Parlare di internet via satellite fino a pochi anni fa evocava scenari lenti e costosi, un po’ da fantascienza spicciola. Oggi, invece, sembra di assistere a una corsa vera e propria tra giganti della tecnologia per conquistare il cielo a colpi di megabit. Amazon, con il suo progetto Kuiper, ha appena dimostrato che può raggiungere velocità superiori a 1,2 gigabit al secondo: numeri che, fino a poco tempo fa, sarebbero sembrati fuori portata anche per la fibra ottica di casa. Durante un test pubblico, un’antenna di livello enterprise ha toccato un picco di 1.289 megabit al secondo, certificati nientemeno che da Speedtest di Ookla, il riferimento per chi misura connessioni.
Amazon Kuiper sfida Starlink con Wi-Fi satellitare a oltre 1,2 Gbps
È chiaro che l’obiettivo non è solo stupire, ma mostrare al mondo – e soprattutto a SpaceX, che con Starlink domina già il mercato – che Amazon è pronta a giocare sul serio. L’azienda di Seattle ha presentato tre modelli di antenne: una piccola, pensata per chi si accontenta di 100 megabit; una intermedia, capace di arrivare a 400; e infine quella più potente, la stessa usata nei test, dedicata a imprese e istituzioni. Rajeev Badyal, che guida la parte tecnica del progetto, l’ha definita il primo terminale commerciale in grado di mantenere velocità gigabit in orbita bassa.
Dietro le cifre c’è una sfida logistica enorme. Al momento Amazon ha già mandato in orbita più di cento satelliti, ma entro metà 2026 dovrà arrivare a quota 1.600 per rispettare i vincoli imposti dalla FCC, con un traguardo finale di circa 3.200. Per accelerare la produzione, ha aperto uno stabilimento a Kirkland, nello stato di Washington, capace di sfornare satelliti quotidianamente. Per i lanci, poi, ha siglato contratti con operatori diversi: Arianespace, Blue Origin e persino SpaceX, che in questo caso gioca il doppio ruolo di concorrente e fornitore.
Naturalmente, resta da capire se le prestazioni viste in laboratorio o in demo pubbliche reggeranno quando decine di migliaia di utenti si collegheranno contemporaneamente. Gestire il traffico e mantenere stabile la qualità del servizio sarà la vera prova del nove. Intanto, però, i primi clienti iniziano a comparire: JetBlue ha annunciato che dal 2027 offrirà Wi-Fi gratuito grazie a Kuiper sui suoi voli, mentre in Australia l’operatore NBN Co prevede di usare la rete di Amazon per collegare le zone rurali dal 2026. Negli Stati Uniti, stati come il Wyoming guardano al progetto come a un’occasione per portare almeno 150 megabit nelle comunità più isolate.

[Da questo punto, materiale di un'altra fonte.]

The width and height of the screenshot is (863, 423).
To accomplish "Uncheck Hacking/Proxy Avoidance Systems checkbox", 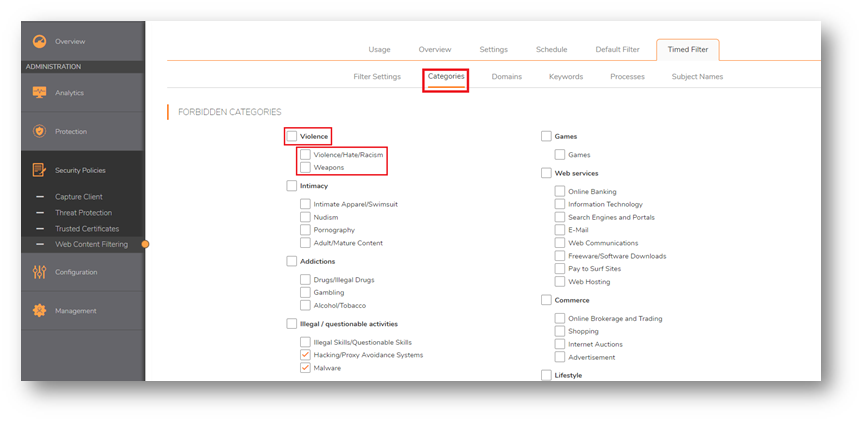I will pos(305,355).
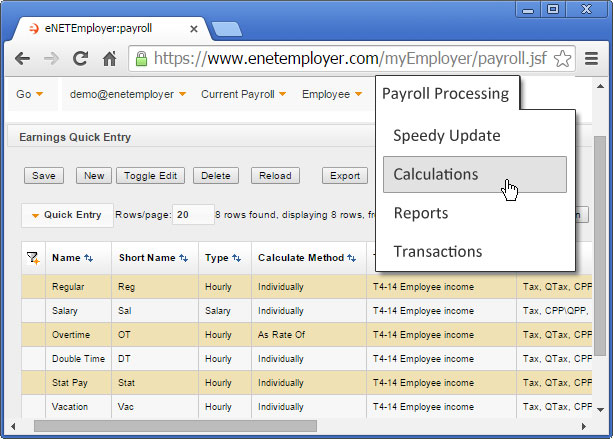
Task: Open the Chrome hamburger menu
Action: click(x=591, y=59)
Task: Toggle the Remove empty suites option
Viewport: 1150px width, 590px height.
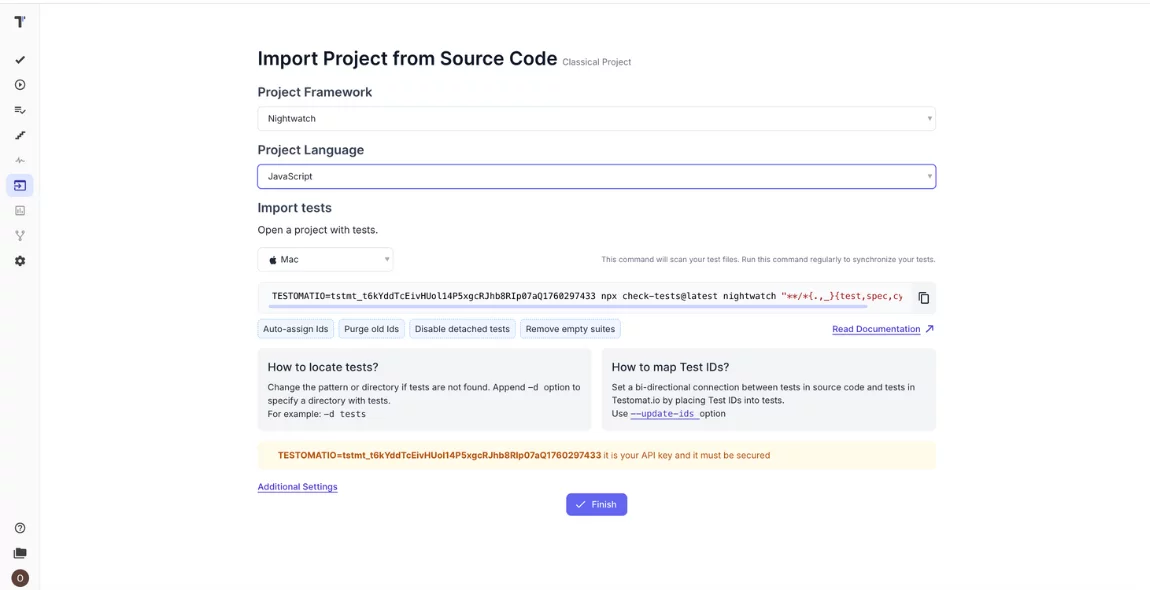Action: pos(570,329)
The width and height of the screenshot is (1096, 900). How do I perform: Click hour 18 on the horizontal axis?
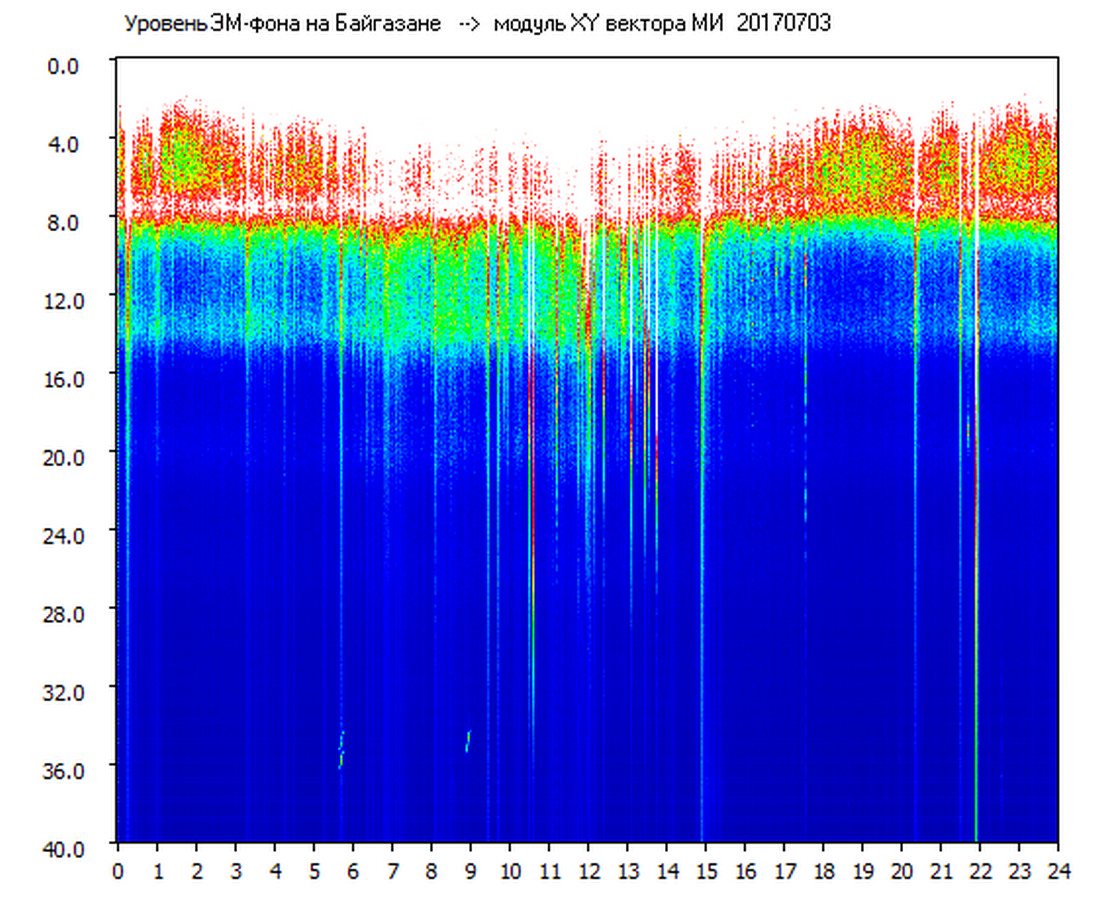[x=823, y=871]
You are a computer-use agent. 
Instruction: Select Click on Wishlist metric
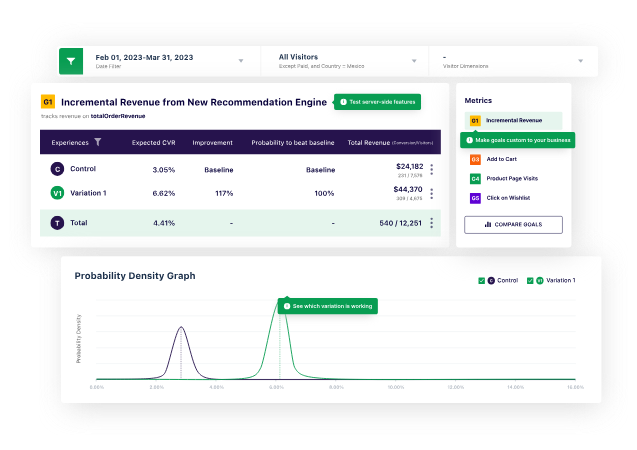point(508,198)
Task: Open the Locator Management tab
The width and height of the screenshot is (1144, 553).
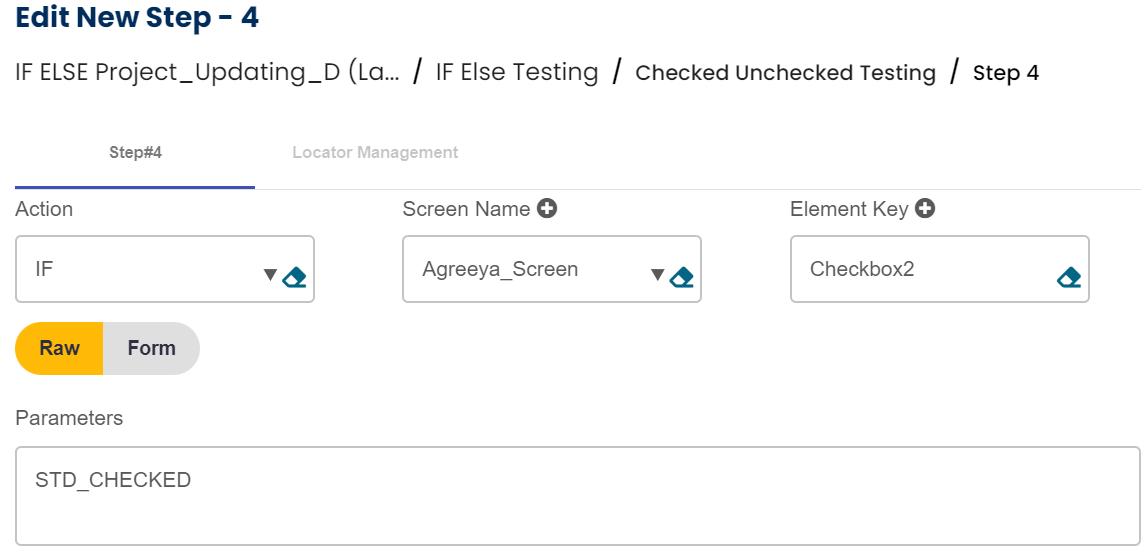Action: click(x=375, y=153)
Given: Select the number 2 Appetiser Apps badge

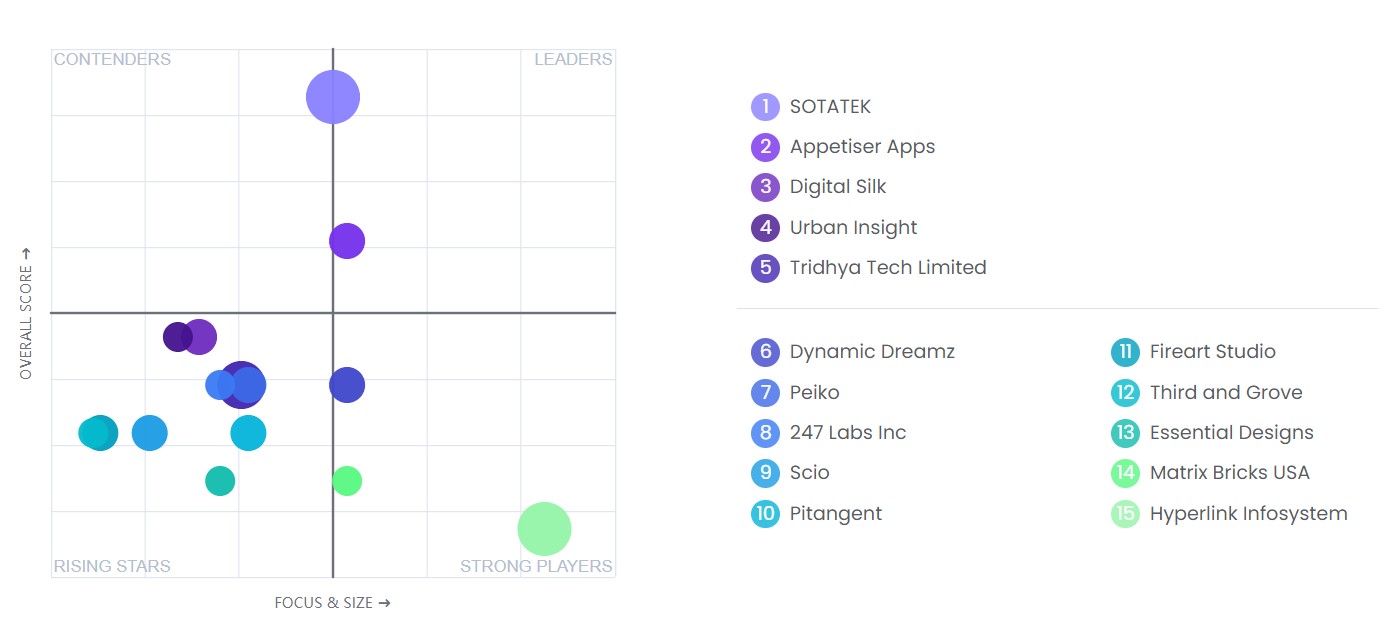Looking at the screenshot, I should coord(765,147).
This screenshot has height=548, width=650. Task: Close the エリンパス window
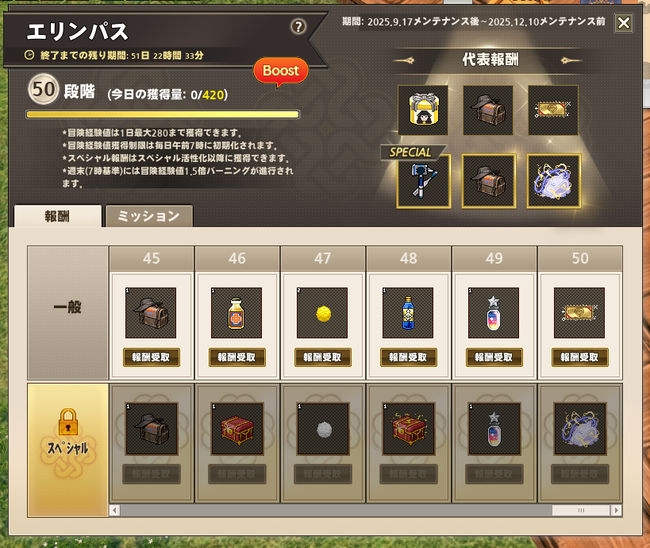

In fondo, la partita si gioca non solo sulla tecnologia, ma anche sul tempo. Starlink ha già milioni di utenti e migliaia di satelliti, ma Amazon ha le risorse per colmare il divario. E quando due colossi di queste dimensioni si sfidano nello spazio, è difficile che il risultato resti confinato tra ingegneri e appassionati: presto potrebbe cambiare il modo in cui milioni di persone, in ogni angolo del mondo, vivranno la connessione a internet.